Wednesday 14 May 2014

What is a chef?

Not literally we all know what they actually are, this is more than that, the bits that make a chef. The skills that many miss. You see it really is quite easy to stumble through this profession with little more than a set of scissors and a timer.

So what is a chef really well here comes the list... A cheesemonger, a butcher, a grocer, a fishmonger, a part time baker and scientist, a knife sharpener, a fashionista, an artist, a researcher, a critic and probably a few more.. Lets try to explain these away...

A cheesemonger now whilst no chef can become an expert in all these fields a chef aspiring needs to understand a lot of different fields, it goes way beyond just cooking and mixing and placing. You ask why a cheesemonger it's simple I see it many times and have been served it. If we aspire to give the best to our customers we have to have the skills to ascertain it is. For cheese this is the ability to judge whether the cheese is ripe, or in the correct state of maturity for keeping and serving. A simple explanation and a sin I've seen many times is the brie/camembert with it's chalky center served ice cold, at the other end cheese so musty and liquid it should of walked to the bin.

The butcher as chefs we need to be able to tell are we being sold the best has the beef spent too long in a vac pac bag slowly souring. Be able to tell whether a piece of beef has the correct marbling. Also you have the delivery of 30 lamb shoulders that should of been boned(Done this one). Be able to seam butcher a haunch of venison etc...

As for the grocer a chef needs to be able to tell whether that asparagus really is worth buying or is just a prize worn as a medal with little value. Understand, and I've battled this one many times, that whilst variety of potatoes have an impact on a crispy chip, life out of the ground probably has a greater one. I've seen this with mash, you have a variety of potato that mashes fine then it just stops, it's highly likely its down to starch turning to sugar.

On to fish again pretty much as the butcher be able to tell fresh from not, easy when it's stiff alive but not often you'll see this. Know how to gut and prep fish, be able to ascertain the diet of the farmed salmon and therefore the quality.

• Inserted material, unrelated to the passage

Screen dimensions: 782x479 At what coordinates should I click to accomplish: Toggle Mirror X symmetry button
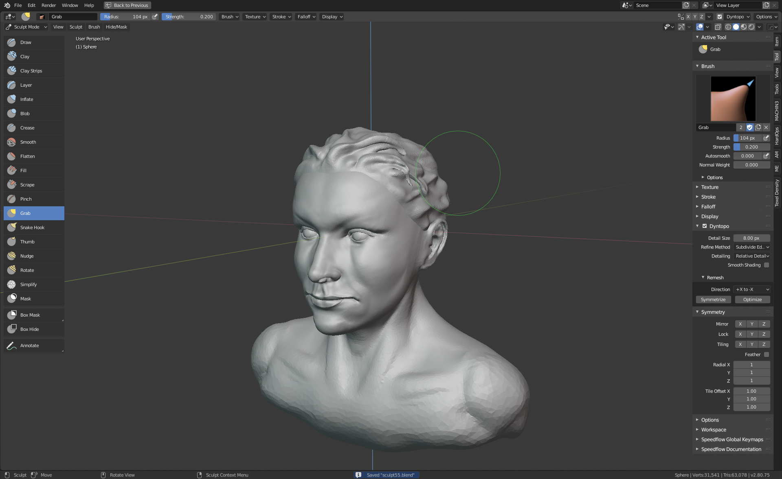[x=740, y=324]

With the baker/pastry be able to determine again the quality of the product distinguish real sourdough from not sourdough. Be able to tell if your pastry chef is trying to pass of an over cooked brulee and on and on.

As for the scientist I'm not talking the Heston Blumethal potions and wizardry but the basics when the egg white sets why the egg yolk emulsifies, be able to determine why an ingredient is in a recipe etc... Sometimes you don't actually need to know! A prime example is the whisking of egg whites in a copper bowl, has been done for decades if not centuries knowing the science doesn't make it an less or better than the best way to do it.

Then a good tradesman never blames his tools therefore knowing how to look after them and even identify a bad one from a good knife is a paramount quality for a chef.

Fashionista here I'm not talking about the fads and trends many do follow. Here I'm talking about identifying what is the latest best, this may be crockery, a product. For if trying to produce the best we have to also set the environment with the best. A prime example and whilst still a fine product where Valhrona was the premier product and is probably still the work horse chocolate for many a fine kitchen, times have moved on and it's no longer king.

Many a discussion abounds whether it's art or science it's a little of both when taken in an artistic point of view I can think of no other art that can appeal to all senses. The sound and feel of the crunch, the sight of the plated dish, the smell and the taste of the food. Ok taking it to an extreme but in pushing boundaries and developing the extravagant, art is an element in cooking even if it's well adjusted with a good measure of science. I'll blog about this at another time for I've seen the pedantic recipe enforcer vs the natural reactionist both have strengths but neither are conclusive and both touch elements of the other.

The critic all the best chefs I've worked with have been their hardest critics yet neither fearing criticism for this is how we learn and adjust. Cooking just for ourselves would be so much easier but more often and not we're trying to/or will replicate or invoke that experience/memory be that a time or childhood favourite cooked by someone loved.